LINGO methods provide tools to:

1. Quantify the similarity between molecules.
2. Quantitatively predict a large number of physical properties of a given compound.
3. Propose possible biological activities by relating new compounds to active molecules known for such activity.
4. Find possible bioisoster molecules in PubChem or in databases of commercially available compounds.

The only input for LINGO methods are systematic NAMES of molecules, such as SMILES or IUPAC names.

Why NAMES?

• SYSTEMATIC chemical names have been designed to univocally capture the structure of chemical compounds into a ONE DIMENSIONAL representation.
• The SYSTEMATIC NAME of a molecule implicitly contains most of the information that is particular to its CHEMICAL STRUCTURE but in a notably compact form.
• NAME-FUNCTION relationships are analogous to STRUCTURE-FUNCTION relationships and NAMES can be used instead of structures to compare molecules or predict properties.
• NAMES are simply processed as STRINGS OF CHARACTERS using LINGO tools, thus allowing rapid processing and making them highly suitable for searching very large databases.

Does it work?

• LINGO-based similarities successfully discriminate between bioisosters and random pairs [1].
• LINGO-based property prediction of LogP or LogS is as good as the best standard methods but much faster [1].
• LINGO has been applied to predict 18 properties with cross-validated correlation coefficients Q2>0.85 for >400,000 compounds [2].
• The accuracy of LINGO similarities is comparable to path-based fingerprints; however, the computations are much more efficient [3].
• LINGO has been introduced into the MPA search algorithm [4]. Experimental validation of the method provided 9 hits out of 34 predicted ligands for a low molecular weight phosphatase selected from a 500,000-compound database [5].
• LINGO has been combined with the affinity propagation algorithm to characterize the PubChem structure [6].
• Clusters based exclusively on SMILES strings group compounds that bind to the same biological targets and discriminate against decoys in the DUD database [6].

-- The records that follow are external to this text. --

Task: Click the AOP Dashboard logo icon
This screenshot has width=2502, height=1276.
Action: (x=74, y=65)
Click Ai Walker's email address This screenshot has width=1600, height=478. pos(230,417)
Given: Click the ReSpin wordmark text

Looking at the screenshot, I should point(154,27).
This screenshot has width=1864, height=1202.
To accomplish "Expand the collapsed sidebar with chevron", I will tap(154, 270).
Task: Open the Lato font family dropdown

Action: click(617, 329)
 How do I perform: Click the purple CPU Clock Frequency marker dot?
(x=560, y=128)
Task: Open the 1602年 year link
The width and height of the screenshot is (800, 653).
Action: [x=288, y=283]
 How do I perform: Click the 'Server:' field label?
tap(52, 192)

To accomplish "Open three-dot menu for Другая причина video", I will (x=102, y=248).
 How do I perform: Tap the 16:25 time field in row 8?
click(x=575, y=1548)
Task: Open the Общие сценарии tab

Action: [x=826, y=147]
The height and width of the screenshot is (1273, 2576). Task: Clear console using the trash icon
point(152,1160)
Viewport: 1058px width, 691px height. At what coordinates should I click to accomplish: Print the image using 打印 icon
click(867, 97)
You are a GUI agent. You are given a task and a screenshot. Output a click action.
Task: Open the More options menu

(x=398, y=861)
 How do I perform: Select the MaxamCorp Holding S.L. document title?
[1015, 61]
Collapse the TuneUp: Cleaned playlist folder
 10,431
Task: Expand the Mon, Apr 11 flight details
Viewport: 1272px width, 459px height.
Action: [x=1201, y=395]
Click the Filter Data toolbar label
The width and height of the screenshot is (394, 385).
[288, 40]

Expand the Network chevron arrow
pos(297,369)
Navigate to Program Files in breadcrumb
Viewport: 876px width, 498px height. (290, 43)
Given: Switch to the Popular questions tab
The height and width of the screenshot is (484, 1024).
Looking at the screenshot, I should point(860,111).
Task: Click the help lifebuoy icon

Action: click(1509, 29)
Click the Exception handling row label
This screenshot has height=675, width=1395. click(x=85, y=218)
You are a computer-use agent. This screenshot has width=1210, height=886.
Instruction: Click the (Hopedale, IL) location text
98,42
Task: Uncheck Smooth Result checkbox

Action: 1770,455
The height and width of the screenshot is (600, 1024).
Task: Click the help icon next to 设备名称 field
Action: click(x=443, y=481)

What can I do in the ChemNprop website?

1. Compare the LINGO-based similarity between two arbitrary text strings (LINGOsim Simple).
2. Compare the LINGO similarities between the SMILES representations of two molecules drawn using standard tools (LINGOsim Simple).
3. Compare the LINGO similarities between the SMILES representations of a group of molecules (LINGOsim Multiple).
4. Predict the physical properties of a given compound (LINGOprop Simple).
5. Predict the physical properties of a group of compounds (LINGOprop Multiple).
6. Search for molecules similar to a given one in the PubChem database (LINGOsim DB).
7. Search for molecules similar to a given one in databases of commercially available compounds (LINGOsim DB).
8. Place the molecule of interest in an intrinsically ordered list of compounds related by mutual similarities (Virtual LINGO Chromatography).
9. Search for the most similar compounds with known biological activities to predict the possible activities of a given compound, i.e. consult the “Yellow Pages” of chemical databases.

What are LINGOS and how are they produced from names?

• LINGOs are fixed-length substrings extracted from the text representing the SYSTEMATIC name of a molecule. Standard LINGOs used in this website are 4 characters in length.
• The LINGO profile is the ensemble of LINGOs generated from the complete name of the molecule.
• Similarities are calculated by comparing LINGO profiles using a Tanimoto distance.
• Properties are calculated from LINGO profiles by means of a linear model in which each specific LINGO is given a weight determined by calibration with a training set of molecules with known properties.

[1] D. Vidal, M. Thormann, M. Pons. LINGO, an Efficient Holographic Text Based Method To Calculate Biophysical Properties and Intermolecular Similarities J. Chem. Inf. Model. 2005, 45, 386-393.

[2] M. Thormann, D. Vidal, M. Almstetter, M. Pons. Nomen est omen: quantitative prediction of molecular properties directly from IUPAC names. The Open Applied Informatics Journal. 2007, 1, 28-32.

[3] G. A. Grant, J. A. Haigh, B. T. Pickup, A. Nicholls, R. A. Sayle. Lingos, finite state machines and fast similarity searching. J. Chem. Inf. Model. 2006, 46, 1912-1918.

[4] D. Vidal, M. Thormann, M. Pons. A novel search engine for virtual screening of very large databases. J. Chem. Inf. Model. 2006, 46, 836-843.

[5] D. Vidal, J. Blobel, Y. Pérez, M. Thormann, M. Pons. Structure-based discovery of new small molecule inhibitors of low molecular weight protein tyrosine phosphatase Eur. J. Med.Chem. 2007, 42, 1102-1108.

[6] G. Cincilla, M. Thormann, M. Pons. Structuring chemical space: similarity-based characterization of the PubChem database. Mol. Inf. 2010, 29, 37-49.